Il capitalismo in
crisi attacca il lavoro pubblico
Lavoratori pubblici e
privati: è necessario unire le lotte
di Pia Gigli
E' in atto una vera e propria
campagna denigratoria e punitiva contro i lavoratori pubblici da parte del
governo e in particolare dei ministri Tremonti, Brunetta e Gelmini.
Si tratta di
un attacco al salario e ai diritti che si inserisce su un terreno normativo ed
ideologico già predisposto dal precedente governo di centrosinistra con
l'appoggio delle burocrazie sindacali concertative. Non si può non ricordare il
Memorandum sul lavoro pubblico siglato da Cgil, Cisl e Uil dove, tra l'altro, si
dava il via libera alla triennalizzazione dei contratti e alla "meritocrazia", o
i processi di liberalizzazione e privatizzazione della ministra Lanzillotta, e
ancora i tagli statali alla scuola pubblica e il finanziamento degli istituti
con capitali privati (fondazioni) del ministro Fioroni. Dietro la lotta ai
"fannulloni" di Brunetta c'è un disegno perfettamente bipartisan che
mira a smantellare quel che resta dei servizi pubblici per aprire nuove
opportunità di mercato per le imprese. Anche il lavoro pubblico deve diventare
profittevole, deve mettersi al servizio delle imprese ed è quindi necessario
abbassarne il costo, colpire i lavoratori, renderli precari e ricattabili
riducendo o cancellando tutele (considerate da Brunetta "privilegi"appannaggio
di una masnada di comunisti) conquistate con le lotte.
La Finanziaria
presentata dal governo parla chiaro: all'obiettivo del pareggio di bilancio si
somma la crisi economico-finanziaria e ciò sta producendo una manovra da 35
miliardi in tre anni che si riassume in un piano di pesanti tagli sui più grandi
centri di costo del bilancio dello Stato: sanità, scuola e pubblico
impiego.
Il Piano industriale di
Brunetta
Fin dal mese di maggio il ministro
Brunetta ha chiarito le sue intenzioni attraverso un Piano industriale o "Linee
programmatiche sulla riforma della Pubblica Amministrazione". Un programma di
governo che prevede nella sostanza il depotenziamento del ruolo della
contrattazione con la prevalenza di atti normativi che dettano le regole
unilateralmente; il rafforzamento dei poteri gestionali della dirigenza;
l'ingabbiamento dei lavoratori in un sistema sempre più gerarchico di controllo
e di valutazione dove si sopravviverà soltanto in base alla "fedeltà" e
all'asservimento, criteri a cui saranno legati i premi incentivanti; sistemi di
valutazione stringenti (ma chi giudica?) che continueranno ad essere usati come
elementi di discriminazione; rafforzamento delle sanzioni disciplinari che
preludono, tra l'altro, all'annientamento del conflitto sindacale. A ciò si
aggiunge un processo di razionalizzazione della pubblica amministrazione che
nella realtà produrrà nuove esternalizzazioni, accorpamenti e spacchettamenti di
funzioni.

__Dati registrati__:
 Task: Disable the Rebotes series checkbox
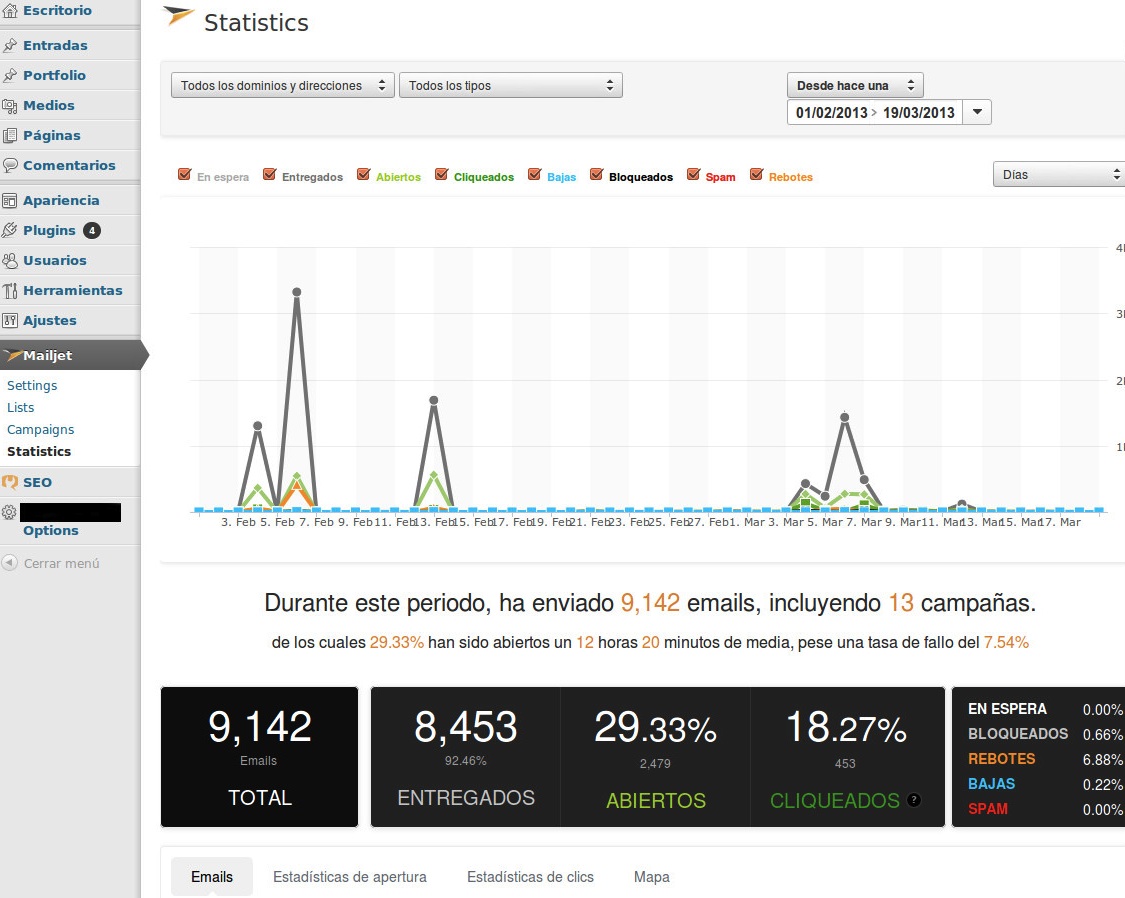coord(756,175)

__Consegna__: Nel testo sul lavoro pubblico, di quale entità è la manovra prodotta dalla Finanziaria del governo e in quanti anni si distribuisce? Le righe registrate non hanno alcun ruolo in questo esercizio.

__Risposta__: È una manovra da 35 miliardi in tre anni.